*** Exercise material Section Begins ***

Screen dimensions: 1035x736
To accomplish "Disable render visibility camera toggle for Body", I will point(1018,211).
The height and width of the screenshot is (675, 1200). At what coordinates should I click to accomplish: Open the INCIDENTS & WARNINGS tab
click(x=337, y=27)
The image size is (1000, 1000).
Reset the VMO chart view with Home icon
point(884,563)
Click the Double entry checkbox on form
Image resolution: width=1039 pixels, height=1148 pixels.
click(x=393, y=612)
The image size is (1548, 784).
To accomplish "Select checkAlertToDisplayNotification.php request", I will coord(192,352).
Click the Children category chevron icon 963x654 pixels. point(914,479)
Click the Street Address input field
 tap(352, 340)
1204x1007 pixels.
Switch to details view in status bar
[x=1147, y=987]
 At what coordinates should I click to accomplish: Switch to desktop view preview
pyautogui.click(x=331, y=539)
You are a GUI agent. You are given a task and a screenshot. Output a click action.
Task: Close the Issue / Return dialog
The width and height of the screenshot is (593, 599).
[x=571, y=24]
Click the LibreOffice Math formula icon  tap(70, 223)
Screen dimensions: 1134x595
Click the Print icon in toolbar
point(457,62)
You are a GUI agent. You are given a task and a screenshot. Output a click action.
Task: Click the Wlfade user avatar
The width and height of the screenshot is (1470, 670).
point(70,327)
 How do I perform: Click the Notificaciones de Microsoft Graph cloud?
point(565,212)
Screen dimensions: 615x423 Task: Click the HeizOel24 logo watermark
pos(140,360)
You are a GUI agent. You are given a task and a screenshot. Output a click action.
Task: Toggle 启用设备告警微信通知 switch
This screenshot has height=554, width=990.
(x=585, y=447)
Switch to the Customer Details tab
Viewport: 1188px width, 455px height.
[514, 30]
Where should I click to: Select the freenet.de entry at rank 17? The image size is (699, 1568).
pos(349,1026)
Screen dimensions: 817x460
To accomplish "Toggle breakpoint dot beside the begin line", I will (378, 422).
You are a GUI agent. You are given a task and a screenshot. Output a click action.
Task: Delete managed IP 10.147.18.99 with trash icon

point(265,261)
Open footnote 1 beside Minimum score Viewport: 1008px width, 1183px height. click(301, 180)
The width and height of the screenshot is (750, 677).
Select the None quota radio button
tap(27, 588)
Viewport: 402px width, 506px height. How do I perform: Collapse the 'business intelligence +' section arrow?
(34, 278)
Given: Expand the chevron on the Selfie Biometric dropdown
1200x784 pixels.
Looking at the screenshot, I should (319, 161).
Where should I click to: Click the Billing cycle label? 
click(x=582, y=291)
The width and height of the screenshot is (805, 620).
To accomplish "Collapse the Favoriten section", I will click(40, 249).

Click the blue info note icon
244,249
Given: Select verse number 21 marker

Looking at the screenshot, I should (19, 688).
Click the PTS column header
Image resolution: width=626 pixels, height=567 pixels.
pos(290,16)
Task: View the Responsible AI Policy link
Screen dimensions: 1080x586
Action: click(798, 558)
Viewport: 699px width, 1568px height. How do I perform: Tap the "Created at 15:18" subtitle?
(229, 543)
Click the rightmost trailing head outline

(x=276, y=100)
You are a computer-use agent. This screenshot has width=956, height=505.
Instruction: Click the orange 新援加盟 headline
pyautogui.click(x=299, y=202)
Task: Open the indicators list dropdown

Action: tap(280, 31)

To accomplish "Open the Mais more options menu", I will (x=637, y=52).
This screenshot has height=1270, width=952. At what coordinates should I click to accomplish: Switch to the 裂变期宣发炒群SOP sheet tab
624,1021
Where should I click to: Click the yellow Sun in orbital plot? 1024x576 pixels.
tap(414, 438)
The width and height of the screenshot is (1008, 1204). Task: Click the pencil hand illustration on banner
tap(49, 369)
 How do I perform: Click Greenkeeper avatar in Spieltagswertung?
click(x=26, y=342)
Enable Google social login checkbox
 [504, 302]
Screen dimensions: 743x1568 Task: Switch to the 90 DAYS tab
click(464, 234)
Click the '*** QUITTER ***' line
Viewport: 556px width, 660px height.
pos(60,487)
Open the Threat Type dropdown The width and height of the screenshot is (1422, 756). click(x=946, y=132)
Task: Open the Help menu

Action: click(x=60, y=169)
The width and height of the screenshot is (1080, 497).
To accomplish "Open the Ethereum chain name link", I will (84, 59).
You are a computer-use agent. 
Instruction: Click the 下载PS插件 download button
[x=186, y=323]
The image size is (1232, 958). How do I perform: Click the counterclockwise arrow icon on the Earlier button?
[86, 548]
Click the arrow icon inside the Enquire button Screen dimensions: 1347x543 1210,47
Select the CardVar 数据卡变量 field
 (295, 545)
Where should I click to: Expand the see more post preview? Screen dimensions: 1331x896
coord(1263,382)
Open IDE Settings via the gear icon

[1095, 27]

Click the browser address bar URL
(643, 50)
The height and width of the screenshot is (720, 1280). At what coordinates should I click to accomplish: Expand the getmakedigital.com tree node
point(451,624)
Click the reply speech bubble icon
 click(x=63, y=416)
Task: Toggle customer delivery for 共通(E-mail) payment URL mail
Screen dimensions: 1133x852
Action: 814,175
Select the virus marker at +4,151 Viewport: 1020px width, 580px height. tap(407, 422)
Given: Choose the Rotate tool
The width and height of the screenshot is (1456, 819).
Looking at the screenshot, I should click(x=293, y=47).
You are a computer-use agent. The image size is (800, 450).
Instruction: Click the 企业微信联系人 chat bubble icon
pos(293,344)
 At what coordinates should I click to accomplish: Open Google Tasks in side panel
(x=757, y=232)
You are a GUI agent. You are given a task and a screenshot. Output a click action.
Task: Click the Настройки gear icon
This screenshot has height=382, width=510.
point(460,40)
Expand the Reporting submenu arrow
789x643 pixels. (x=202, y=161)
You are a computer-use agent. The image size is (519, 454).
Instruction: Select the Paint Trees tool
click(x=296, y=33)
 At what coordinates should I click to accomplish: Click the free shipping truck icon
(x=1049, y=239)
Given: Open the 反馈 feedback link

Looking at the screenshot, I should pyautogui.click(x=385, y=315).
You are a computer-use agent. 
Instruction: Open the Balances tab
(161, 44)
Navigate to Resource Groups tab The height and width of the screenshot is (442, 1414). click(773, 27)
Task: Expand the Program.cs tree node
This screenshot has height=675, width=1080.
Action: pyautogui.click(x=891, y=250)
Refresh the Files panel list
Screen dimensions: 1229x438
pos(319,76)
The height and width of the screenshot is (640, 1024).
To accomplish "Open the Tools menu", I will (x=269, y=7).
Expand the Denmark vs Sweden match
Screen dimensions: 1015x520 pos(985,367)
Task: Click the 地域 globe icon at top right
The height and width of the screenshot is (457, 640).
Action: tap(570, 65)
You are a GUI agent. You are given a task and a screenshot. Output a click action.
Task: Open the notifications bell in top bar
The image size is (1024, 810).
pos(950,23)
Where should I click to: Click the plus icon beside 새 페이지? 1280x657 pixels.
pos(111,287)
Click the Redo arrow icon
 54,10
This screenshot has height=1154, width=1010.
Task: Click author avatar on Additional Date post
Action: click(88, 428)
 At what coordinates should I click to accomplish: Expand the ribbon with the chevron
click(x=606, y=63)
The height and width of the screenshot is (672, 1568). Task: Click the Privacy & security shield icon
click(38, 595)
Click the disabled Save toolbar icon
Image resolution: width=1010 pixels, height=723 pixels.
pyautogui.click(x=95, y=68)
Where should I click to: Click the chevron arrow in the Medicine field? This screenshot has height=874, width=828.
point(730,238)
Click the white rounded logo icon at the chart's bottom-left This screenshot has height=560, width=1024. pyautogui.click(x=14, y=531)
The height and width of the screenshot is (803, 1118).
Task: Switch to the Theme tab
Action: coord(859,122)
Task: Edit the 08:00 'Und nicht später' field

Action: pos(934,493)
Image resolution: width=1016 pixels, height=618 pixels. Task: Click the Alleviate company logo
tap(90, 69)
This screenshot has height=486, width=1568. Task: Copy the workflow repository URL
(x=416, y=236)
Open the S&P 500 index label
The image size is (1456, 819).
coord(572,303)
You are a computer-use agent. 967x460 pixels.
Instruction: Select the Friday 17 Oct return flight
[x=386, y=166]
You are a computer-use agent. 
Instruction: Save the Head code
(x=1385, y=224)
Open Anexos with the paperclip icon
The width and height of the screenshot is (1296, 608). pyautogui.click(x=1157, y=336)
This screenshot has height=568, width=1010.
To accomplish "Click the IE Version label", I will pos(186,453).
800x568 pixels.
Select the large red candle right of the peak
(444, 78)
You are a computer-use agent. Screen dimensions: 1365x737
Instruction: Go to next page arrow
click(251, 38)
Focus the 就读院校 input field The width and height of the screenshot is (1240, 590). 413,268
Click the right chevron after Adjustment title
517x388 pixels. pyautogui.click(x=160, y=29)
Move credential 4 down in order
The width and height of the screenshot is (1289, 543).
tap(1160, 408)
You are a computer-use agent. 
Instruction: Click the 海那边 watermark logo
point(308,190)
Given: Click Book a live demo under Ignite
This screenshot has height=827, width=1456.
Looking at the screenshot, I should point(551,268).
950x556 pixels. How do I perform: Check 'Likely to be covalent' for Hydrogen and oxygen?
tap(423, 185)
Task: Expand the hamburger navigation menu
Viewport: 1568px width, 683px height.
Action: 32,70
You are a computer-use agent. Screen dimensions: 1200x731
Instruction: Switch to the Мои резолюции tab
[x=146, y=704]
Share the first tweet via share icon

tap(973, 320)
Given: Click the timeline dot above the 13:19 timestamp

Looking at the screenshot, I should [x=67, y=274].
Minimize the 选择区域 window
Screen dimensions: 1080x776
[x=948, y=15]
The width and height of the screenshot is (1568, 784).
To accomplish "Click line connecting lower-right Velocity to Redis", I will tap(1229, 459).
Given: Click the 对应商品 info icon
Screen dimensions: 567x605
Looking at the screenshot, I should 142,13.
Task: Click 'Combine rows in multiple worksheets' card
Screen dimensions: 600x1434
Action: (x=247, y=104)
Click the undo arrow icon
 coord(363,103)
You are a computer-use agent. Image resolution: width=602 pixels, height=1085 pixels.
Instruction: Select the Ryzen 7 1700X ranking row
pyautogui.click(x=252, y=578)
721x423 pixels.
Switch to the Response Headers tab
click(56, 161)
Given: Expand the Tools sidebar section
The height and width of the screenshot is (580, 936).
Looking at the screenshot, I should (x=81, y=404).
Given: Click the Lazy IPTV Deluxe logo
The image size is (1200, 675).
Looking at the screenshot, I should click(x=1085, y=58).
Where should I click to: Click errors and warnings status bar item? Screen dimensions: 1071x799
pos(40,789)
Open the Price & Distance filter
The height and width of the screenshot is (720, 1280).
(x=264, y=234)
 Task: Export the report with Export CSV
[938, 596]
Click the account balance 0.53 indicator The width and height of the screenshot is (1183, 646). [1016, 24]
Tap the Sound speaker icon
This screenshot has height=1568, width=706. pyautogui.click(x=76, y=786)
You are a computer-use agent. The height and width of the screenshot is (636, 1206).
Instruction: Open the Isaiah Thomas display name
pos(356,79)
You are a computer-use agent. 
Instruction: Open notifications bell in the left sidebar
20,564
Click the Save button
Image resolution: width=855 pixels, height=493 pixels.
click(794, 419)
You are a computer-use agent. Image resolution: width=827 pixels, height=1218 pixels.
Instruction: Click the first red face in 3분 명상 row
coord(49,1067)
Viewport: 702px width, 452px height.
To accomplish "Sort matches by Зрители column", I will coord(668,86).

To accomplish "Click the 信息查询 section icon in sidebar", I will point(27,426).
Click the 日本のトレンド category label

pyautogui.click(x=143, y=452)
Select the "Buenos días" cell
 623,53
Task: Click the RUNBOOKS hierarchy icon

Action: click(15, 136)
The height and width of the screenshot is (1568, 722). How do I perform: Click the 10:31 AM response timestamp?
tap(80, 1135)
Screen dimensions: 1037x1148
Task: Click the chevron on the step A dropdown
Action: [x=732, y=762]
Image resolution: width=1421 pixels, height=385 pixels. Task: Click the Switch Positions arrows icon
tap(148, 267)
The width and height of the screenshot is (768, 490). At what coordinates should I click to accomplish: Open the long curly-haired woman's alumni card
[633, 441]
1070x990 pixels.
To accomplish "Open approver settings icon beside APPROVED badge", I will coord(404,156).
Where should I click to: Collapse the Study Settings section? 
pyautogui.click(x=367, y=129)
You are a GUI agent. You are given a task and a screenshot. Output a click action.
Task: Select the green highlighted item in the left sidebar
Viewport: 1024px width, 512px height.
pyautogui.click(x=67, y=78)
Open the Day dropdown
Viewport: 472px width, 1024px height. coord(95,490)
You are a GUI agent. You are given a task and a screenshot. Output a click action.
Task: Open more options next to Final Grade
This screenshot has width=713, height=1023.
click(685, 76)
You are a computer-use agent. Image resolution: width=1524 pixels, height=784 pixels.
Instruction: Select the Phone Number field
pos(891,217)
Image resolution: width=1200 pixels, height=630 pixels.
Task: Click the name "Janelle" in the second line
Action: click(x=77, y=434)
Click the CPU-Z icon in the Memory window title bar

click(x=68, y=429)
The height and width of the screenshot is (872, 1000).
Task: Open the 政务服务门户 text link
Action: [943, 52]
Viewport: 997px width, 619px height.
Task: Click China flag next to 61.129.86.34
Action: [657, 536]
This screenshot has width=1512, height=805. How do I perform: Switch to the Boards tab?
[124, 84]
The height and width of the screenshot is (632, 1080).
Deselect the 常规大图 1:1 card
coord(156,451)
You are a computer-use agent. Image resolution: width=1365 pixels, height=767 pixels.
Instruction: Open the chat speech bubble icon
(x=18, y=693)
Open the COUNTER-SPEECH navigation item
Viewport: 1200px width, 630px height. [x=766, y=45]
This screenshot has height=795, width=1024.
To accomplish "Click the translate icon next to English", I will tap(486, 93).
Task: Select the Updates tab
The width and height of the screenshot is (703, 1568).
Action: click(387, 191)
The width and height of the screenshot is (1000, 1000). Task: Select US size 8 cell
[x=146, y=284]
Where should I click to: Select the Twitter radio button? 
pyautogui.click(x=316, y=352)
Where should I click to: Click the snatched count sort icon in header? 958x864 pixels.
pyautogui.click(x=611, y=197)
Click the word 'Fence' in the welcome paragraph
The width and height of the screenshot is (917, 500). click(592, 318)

*** Exercise material Section Ends ***

Problem details —
Tell me how many lines of the data hold the word "column", giving only the number.

Your solution —
2